What is asked:
Rewrite the items starting at the line containing "Task: Click the 設定 icon at far right" and ending at the line containing "I will pos(204,52).", switching "beside" to "next to" and leaving everything else unchanged.

Records shown:
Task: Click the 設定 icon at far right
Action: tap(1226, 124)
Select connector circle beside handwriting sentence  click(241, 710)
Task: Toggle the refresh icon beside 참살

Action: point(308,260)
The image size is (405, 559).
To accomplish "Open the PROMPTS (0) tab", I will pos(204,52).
---
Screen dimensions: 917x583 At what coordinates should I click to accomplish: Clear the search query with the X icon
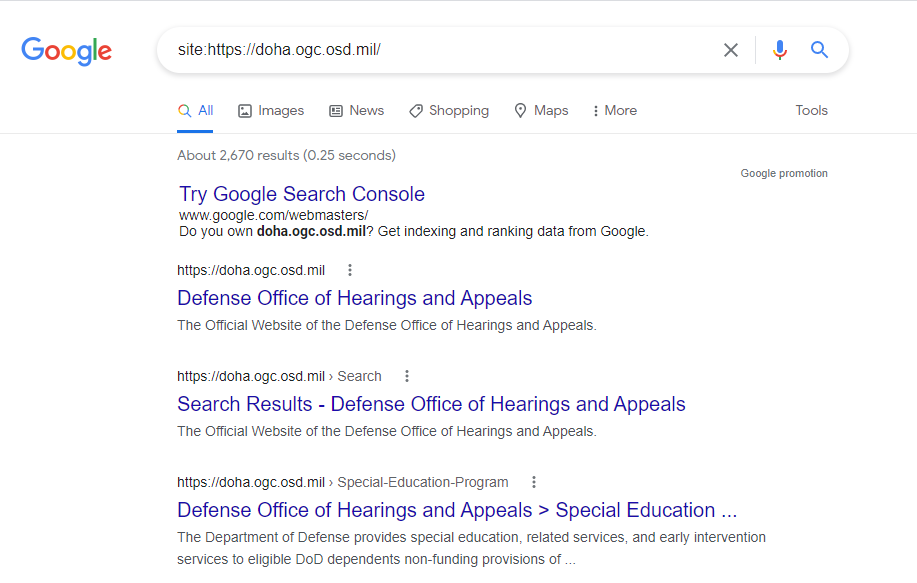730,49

Result of this task:
Task: Click the 設定 icon at far right
Action: tap(1226, 124)
Select connector circle next to handwriting sentence  click(241, 710)
Task: Toggle the refresh icon next to 참살

Action: point(308,260)
The image size is (405, 559).
To accomplish "Open the PROMPTS (0) tab", I will pos(204,52).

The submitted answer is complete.